3. Treating the City of Arts and Sciences purely as a photo stop. The Calatrava complex is genuinely worth more than 30 minutes of exterior photography. If budget allows, Museu de les Ciències (€8) is an excellent interactive science museum housed in an astonishing building — the architectural experience alone justifies the price. If budget is tight, spend a full hour walking through the complex, across the Pont de l'Assut de l'Or bridge, and around the Umbracle planted walkway. The scale and detail only become apparent when you move slowly through it.
4. Not going to the beach. Valencia has 4 kilometres of clean, accessible city beach at Malvarrosa and La Patacona, 20 minutes from the old city by tram or bike. Many visitors spend three days in Valencia without visiting the beach. This is a genuine oversight — swimming in the Mediterranean, eating grilled fish at a chiringuito (beach restaurant), and watching the sunset from the Paseo Marítimo are among the finest simple pleasures the city offers.
5. Missing Ruzafa. Visitors who stick to the old city and the City of Arts and Sciences miss the neighbourhood where Valencia's contemporary identity lives. Walk south from the old city through the 19th-century Ensanche grid and into Ruzafa — spend an afternoon there, have dinner, stay late. The contrast with the tourist circuit is immediate and the quality of the food and drink is higher.
6. Arriving during Las Fallas without booking accommodation months ahead. During Las Fallas (March 1-19), hotel prices in Valencia increase dramatically — sometimes tripling from normal rates — and availability disappears months before the event. Visitors who arrive without accommodation during this window have found themselves sleeping in Alicante (90 minutes away by train) and commuting daily. If you want Las Fallas, book in October or November of the previous year.

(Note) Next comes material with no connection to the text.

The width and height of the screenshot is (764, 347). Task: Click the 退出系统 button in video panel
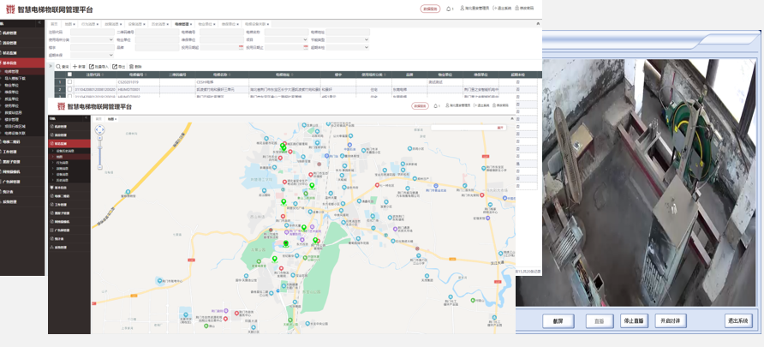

7. Attempting to queue for the Mercado Central at lunchtime without knowing the system. The market closes at 3 PM and the most popular stalls — particularly the fresh seafood and jamón counters — get extremely busy from 11 AM to 1 PM. Arrive at 9 AM when the market opens for the most relaxed experience and the freshest produce. If you arrive at 12:30 PM, expect significant queues at the best stalls and reduced selection on items that have sold out.